▶ **WHAT YOU WILL DO**: Extract every line of the entries below that contains the word "comment", copying each such line in full.

▶ **Entries from a dataset**:
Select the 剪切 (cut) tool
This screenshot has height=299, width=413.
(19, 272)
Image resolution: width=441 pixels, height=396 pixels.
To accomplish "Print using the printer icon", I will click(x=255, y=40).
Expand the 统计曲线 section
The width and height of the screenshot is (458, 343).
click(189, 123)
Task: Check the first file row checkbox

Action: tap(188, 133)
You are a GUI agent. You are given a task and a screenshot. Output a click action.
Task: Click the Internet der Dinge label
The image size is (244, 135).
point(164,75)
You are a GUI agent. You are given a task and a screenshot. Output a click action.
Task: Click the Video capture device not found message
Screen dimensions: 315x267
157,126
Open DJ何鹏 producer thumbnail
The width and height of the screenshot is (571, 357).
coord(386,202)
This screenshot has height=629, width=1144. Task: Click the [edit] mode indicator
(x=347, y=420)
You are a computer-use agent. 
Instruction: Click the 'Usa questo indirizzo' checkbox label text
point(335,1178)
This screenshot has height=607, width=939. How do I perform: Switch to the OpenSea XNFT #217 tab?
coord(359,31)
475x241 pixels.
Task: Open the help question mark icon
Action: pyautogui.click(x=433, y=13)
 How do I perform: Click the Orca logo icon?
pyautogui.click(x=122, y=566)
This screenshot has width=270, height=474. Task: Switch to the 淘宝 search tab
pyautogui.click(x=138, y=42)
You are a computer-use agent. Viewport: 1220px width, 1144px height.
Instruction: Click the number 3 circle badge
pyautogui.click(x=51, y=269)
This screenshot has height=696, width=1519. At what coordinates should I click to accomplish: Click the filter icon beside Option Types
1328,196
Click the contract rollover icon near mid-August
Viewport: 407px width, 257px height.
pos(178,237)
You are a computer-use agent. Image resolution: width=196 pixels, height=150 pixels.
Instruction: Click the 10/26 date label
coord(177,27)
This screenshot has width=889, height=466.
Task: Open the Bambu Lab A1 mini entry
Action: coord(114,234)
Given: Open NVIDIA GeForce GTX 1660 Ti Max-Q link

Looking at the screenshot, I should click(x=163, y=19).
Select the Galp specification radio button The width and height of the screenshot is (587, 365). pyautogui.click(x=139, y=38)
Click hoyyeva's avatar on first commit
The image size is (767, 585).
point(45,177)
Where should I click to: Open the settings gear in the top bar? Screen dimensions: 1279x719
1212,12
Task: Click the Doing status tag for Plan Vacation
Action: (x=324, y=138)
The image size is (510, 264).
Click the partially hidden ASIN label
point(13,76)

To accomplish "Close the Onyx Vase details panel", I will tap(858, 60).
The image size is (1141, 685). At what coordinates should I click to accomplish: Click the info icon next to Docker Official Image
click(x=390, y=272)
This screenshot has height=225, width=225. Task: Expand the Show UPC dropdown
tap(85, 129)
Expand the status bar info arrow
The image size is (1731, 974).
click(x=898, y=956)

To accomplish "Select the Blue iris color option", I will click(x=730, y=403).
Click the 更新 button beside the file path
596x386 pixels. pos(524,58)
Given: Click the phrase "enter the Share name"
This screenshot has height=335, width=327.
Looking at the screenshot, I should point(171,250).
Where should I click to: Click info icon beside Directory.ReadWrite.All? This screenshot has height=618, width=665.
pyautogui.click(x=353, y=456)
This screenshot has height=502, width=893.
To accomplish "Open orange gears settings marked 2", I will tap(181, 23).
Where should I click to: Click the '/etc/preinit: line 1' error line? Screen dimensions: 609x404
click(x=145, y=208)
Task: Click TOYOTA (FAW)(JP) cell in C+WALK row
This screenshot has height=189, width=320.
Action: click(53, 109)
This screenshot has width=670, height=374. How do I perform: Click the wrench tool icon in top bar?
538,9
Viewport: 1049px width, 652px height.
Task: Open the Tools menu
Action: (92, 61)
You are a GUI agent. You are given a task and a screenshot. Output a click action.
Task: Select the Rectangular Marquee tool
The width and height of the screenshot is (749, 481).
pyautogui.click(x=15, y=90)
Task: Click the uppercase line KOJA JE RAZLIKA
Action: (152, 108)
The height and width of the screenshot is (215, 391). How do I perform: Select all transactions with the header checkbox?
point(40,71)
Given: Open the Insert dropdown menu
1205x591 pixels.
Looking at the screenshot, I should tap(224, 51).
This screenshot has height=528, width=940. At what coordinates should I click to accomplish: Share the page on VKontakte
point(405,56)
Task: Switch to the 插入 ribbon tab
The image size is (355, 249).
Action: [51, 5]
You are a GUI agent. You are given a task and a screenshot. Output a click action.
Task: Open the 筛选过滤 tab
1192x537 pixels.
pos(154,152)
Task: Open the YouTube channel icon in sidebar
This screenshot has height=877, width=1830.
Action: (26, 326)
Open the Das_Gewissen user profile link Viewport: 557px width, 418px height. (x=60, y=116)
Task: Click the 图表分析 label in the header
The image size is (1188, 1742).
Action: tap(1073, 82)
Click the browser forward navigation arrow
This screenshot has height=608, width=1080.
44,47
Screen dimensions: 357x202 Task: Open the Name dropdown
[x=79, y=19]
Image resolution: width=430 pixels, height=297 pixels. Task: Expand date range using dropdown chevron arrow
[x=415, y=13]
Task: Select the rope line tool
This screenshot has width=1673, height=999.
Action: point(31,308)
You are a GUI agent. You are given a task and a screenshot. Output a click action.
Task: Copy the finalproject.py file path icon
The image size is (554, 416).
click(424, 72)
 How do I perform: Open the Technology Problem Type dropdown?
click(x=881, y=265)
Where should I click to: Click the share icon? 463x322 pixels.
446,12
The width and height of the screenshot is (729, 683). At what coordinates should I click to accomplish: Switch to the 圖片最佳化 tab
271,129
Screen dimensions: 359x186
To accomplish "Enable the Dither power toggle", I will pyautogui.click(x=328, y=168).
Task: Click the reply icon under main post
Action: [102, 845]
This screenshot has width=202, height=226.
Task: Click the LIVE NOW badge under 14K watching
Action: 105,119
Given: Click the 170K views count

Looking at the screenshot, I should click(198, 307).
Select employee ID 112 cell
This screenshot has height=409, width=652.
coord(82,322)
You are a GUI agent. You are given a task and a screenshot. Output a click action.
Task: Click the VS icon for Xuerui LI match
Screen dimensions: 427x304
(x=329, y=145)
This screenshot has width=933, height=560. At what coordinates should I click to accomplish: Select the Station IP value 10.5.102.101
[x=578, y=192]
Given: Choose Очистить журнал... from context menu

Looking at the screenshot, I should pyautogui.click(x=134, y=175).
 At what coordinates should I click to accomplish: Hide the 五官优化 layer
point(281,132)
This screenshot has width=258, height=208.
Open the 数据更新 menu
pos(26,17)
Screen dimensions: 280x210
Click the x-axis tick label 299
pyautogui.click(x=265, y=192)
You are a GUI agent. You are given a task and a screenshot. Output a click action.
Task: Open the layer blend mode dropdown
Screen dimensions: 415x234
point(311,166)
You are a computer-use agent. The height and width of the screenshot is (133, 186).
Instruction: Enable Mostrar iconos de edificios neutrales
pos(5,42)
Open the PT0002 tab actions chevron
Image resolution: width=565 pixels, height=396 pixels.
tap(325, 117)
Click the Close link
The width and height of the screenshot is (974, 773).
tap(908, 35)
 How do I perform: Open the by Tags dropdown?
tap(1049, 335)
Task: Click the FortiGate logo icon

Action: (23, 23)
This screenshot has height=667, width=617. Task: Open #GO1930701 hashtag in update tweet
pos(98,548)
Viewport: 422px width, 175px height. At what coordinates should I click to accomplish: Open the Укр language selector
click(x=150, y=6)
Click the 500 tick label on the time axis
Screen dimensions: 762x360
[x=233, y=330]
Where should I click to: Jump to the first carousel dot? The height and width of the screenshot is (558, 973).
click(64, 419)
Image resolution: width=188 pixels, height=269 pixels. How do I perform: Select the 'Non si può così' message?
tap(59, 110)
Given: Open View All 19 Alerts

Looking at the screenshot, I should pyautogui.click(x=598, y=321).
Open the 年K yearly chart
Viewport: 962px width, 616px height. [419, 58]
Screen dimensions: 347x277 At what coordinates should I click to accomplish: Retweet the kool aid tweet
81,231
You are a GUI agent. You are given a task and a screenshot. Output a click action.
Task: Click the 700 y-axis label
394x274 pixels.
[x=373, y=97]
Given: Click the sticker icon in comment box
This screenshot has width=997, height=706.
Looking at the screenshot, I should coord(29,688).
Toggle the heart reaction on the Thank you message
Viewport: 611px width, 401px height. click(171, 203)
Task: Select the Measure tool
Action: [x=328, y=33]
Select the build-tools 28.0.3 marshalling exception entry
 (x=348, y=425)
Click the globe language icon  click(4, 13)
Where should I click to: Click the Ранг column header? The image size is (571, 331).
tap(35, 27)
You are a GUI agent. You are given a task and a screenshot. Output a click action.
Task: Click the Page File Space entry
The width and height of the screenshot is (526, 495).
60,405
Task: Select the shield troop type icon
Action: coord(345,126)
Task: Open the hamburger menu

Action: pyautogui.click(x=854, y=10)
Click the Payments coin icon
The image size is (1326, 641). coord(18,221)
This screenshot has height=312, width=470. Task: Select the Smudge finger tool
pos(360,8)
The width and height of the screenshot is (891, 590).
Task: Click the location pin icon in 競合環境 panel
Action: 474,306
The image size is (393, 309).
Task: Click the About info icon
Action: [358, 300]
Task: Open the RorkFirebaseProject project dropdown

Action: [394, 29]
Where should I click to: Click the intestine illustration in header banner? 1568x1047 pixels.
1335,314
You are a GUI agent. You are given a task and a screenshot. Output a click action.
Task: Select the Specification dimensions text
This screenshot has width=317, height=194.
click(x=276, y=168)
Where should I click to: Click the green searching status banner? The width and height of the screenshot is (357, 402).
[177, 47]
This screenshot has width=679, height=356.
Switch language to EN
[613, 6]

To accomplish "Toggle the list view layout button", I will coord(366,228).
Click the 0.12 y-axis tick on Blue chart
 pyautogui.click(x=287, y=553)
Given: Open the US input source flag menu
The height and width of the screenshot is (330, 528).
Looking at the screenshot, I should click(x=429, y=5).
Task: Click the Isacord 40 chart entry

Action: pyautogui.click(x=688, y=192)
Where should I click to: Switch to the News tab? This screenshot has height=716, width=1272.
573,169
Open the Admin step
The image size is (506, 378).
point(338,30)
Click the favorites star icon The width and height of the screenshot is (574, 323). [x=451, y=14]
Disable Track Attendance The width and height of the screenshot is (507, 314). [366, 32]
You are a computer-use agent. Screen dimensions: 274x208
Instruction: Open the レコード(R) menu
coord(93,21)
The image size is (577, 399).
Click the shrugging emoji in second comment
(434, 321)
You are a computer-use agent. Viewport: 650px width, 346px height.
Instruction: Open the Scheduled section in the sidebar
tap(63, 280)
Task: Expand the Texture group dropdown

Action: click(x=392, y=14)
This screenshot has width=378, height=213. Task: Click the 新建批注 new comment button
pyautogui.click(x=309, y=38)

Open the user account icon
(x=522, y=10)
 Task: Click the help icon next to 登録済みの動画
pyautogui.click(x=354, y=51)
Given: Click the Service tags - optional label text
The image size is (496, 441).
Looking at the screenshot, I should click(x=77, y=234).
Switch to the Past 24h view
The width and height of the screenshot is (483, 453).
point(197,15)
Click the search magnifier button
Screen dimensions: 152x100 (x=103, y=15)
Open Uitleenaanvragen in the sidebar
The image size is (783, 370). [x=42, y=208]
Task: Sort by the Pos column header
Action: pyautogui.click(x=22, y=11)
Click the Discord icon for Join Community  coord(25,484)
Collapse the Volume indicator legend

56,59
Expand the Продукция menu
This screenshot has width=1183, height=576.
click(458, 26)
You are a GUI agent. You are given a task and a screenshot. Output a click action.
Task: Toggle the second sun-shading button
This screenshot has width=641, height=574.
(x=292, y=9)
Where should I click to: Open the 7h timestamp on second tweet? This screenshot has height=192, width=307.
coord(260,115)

▶ **FULL ANSWER**:
Given: Click the sticker icon in comment box
Click the shrugging emoji in second comment
This screenshot has width=378, height=213. Task: Click the 新建批注 new comment button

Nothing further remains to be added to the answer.